Complete the following:
a) Answer these questions from the Java agent class loading discussion:
(i) What exception is thrown when Program executes the added INVOKESTATIC instruction?
(ii) Since which Java version has the reflection workaround been removed?
(iii) Which method does the reply name for adding classes to the bootstrap class loader?
b) According to the Java agent class loading discussion, why does Program throw an exception when it executes the added INVOKESTATIC instruction? Answer in one to three sentences.
Source document section start
Reputation: 1376
I'm using a Java Agent (Agent.class) to transform a method in a program (Program.class) in a way that includes a call to the Agent class.
public Program.getMultiplier()F:
ALOAD 1
ALOAD 2
FDIV
+ INVOKESTATIC Agent.getCustomMultiplier(F)F
FRETURN
I've inspected the class loaders and their parents of both Agent and Program classes, and their hierarchy looks like this:
AppClassLoader
<- PlatformClassLoader
<- null
URLClassLoader
<- PlatformClassLoader
<- null
When the Program executes the added INVOKESTATIC
instruction, it throws a ClassNotFoundException -- it cannot find the Agent class as it was loaded by a different class loader.
As a temporary solution, I've tried forcing AppClassLoader
to become a parent of URLClassLoader
with reflection, which works in older Java versions but has been removed since Java 12.
Is there a more reliable way to make sure my Agent class is visible from any class loader?
Upvotes: 5
Views: 3006
Reputation: 298599
You can add classes to the bootstrap class loader using appendToBootstrapClassLoaderSearch
. This makes the classes of the specified jar file available to all classes whose defining class loader follows the standard delegation pattern.
But this requires the classes to be packaged in a jar file. When you specify the Agent’s own jar file, you have to be aware that classes loaded through the bootstrap loader are distinct from the classes loaded through the app loader, even when they originate from the same jar file. Further, the classes loaded by the bootstrap loader must not have dependencies to classes loaded by by other class loaders.
If your getCustomMultiplier
method is supposed to interact with the running Agent, you have to separate the agent and the class containing this method.
Source document section end
Material supplied section start
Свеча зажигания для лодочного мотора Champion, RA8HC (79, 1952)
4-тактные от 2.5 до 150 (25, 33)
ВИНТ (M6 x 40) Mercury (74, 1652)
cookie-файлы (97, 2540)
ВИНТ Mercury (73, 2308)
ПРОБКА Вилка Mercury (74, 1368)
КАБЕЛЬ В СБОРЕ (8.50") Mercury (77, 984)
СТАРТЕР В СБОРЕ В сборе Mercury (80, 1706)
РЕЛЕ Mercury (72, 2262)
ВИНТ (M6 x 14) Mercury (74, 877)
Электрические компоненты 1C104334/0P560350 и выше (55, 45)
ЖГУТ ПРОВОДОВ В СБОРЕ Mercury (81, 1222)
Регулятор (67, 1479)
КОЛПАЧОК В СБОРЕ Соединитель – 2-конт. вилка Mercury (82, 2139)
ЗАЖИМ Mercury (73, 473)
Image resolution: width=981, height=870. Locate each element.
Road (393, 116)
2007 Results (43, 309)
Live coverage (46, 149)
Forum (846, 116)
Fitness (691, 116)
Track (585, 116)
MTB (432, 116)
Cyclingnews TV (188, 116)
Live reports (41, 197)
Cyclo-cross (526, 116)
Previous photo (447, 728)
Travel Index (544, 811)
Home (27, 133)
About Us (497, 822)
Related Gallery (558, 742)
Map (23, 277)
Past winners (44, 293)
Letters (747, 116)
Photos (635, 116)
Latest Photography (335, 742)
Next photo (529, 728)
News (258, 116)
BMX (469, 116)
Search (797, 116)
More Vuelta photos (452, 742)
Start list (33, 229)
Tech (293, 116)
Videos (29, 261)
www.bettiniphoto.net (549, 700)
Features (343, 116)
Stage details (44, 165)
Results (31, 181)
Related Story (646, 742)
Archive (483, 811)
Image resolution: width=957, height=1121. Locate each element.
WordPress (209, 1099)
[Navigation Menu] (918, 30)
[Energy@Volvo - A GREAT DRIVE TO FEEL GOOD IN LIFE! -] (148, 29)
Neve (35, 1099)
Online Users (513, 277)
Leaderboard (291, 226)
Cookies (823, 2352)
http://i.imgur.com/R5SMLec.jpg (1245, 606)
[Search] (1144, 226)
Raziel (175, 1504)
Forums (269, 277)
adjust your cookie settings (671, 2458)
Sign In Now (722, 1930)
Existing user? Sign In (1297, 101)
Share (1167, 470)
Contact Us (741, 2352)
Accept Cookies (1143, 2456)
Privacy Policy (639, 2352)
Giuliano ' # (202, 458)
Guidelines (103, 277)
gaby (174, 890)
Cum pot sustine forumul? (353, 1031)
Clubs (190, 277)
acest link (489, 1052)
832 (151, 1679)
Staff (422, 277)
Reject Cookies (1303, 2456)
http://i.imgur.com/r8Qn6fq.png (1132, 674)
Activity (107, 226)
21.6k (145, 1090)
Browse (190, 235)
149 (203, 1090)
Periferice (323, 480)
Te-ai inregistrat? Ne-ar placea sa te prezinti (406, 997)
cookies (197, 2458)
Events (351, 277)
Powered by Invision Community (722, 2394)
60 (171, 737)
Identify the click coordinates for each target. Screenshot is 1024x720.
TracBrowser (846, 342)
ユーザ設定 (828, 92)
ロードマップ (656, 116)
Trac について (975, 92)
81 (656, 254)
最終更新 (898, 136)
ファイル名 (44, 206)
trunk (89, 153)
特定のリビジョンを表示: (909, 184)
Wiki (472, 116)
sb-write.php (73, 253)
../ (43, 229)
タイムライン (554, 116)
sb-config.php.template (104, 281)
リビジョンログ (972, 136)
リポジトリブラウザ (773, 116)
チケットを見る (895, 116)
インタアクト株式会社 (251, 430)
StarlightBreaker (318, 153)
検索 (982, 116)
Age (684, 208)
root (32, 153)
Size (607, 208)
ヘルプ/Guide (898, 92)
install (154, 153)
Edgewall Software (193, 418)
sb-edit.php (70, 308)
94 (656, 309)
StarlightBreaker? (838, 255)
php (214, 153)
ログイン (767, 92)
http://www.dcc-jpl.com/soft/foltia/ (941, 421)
Material supplied section end
Responses to the exercise:
a)
(i) ClassNotFoundException
(ii) Java 12
(iii) appendToBootstrapClassLoaderSearch

b) Program cannot find the Agent class because a different class loader loaded Agent. As a result, the call to Agent.getCustomMultiplier throws a ClassNotFoundException.